- Date posted
- 1y ago
ROCD
i keep having dreams about cheating on my boyfriend, but i love him so much and don’t see myself with anyone else. but it’s making me anxious and i feel guilty. could there be a specific reason for this?
i keep having dreams about cheating on my boyfriend, but i love him so much and don’t see myself with anyone else. but it’s making me anxious and i feel guilty. could there be a specific reason for this?
i had a dream like this once, and it had me messed up for a week after. i questioned EVERYTHING-- does this mean i don't love him? is having a dream about cheating considered cheating?? an important thing to remember is that you can't control your dreams! think about all of the crazy, impossible things you've dreamed in your life. those don't mean anything, right? the best way that i've found to go about intrusive dreams is to accept that you dreamt it, recognize how you feel about it, and say "this is okay. i'm okay. dreams aren't reality." and use this as a stepping stone to begin to let it go.

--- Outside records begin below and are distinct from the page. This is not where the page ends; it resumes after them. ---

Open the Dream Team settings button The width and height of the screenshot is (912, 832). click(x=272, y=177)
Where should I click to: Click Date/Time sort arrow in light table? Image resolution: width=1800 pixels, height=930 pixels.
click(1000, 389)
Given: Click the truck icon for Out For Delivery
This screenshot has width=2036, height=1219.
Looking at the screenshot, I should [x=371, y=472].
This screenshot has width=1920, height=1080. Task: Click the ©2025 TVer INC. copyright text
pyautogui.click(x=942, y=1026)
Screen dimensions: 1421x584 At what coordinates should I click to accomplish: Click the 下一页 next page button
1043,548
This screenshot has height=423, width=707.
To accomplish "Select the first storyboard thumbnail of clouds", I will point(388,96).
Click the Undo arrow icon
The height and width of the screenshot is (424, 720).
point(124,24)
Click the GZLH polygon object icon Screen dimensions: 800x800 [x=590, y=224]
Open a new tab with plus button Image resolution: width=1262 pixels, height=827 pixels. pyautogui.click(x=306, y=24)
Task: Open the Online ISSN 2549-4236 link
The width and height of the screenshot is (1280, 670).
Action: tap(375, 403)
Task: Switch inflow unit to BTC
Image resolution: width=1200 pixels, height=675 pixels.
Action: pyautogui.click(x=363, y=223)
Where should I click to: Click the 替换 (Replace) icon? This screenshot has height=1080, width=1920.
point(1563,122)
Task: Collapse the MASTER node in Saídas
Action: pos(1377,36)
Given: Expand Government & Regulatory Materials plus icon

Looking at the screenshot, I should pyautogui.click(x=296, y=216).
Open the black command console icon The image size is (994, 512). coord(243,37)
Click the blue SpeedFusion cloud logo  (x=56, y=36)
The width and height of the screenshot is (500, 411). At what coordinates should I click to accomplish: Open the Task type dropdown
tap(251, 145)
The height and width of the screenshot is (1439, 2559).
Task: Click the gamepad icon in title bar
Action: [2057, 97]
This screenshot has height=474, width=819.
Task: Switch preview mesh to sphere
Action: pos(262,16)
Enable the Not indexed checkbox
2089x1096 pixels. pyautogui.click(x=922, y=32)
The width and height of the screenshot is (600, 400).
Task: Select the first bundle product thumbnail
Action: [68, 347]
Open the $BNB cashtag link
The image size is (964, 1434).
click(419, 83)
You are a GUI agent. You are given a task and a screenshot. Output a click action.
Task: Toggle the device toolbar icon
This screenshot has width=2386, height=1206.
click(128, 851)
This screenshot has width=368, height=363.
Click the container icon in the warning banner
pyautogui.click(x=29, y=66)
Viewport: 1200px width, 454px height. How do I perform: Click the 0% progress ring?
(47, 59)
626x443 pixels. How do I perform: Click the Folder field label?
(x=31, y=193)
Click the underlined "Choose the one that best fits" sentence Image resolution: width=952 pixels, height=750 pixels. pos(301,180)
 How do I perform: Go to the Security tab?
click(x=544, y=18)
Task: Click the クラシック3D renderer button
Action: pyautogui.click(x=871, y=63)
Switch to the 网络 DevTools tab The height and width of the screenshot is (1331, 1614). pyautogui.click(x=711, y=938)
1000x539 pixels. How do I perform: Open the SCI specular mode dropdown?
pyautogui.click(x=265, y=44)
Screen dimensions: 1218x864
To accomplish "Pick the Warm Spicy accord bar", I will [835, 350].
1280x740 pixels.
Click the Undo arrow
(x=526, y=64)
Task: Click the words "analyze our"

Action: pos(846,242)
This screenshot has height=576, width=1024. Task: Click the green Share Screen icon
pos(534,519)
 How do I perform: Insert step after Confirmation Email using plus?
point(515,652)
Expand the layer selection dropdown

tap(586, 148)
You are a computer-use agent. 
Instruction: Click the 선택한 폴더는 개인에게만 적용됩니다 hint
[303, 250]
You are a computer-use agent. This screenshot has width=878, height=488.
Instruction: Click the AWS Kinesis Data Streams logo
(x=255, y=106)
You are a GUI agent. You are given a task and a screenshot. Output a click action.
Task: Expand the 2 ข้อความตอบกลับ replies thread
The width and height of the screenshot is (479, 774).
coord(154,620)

@bleepblorp thanks for the advice! i think what makes me anxious is the fact that it’s repetitive. i feel like i have a lot of repetitive dreams about bad things like cheating and also being r*ped and stuff like that. i just wish i knew why they were repetitive
I have dreams about my theme, and it’s horrible as I have sexual orientation ocd. They used to disturb me for days after, but I have come to conclude that it’s likely we will dream about what we think about all day. Also, making decisions based on dreams, in my opinion, would be crazy, there is no conclusive evidence to say they mean anything, so I try and dismiss them now.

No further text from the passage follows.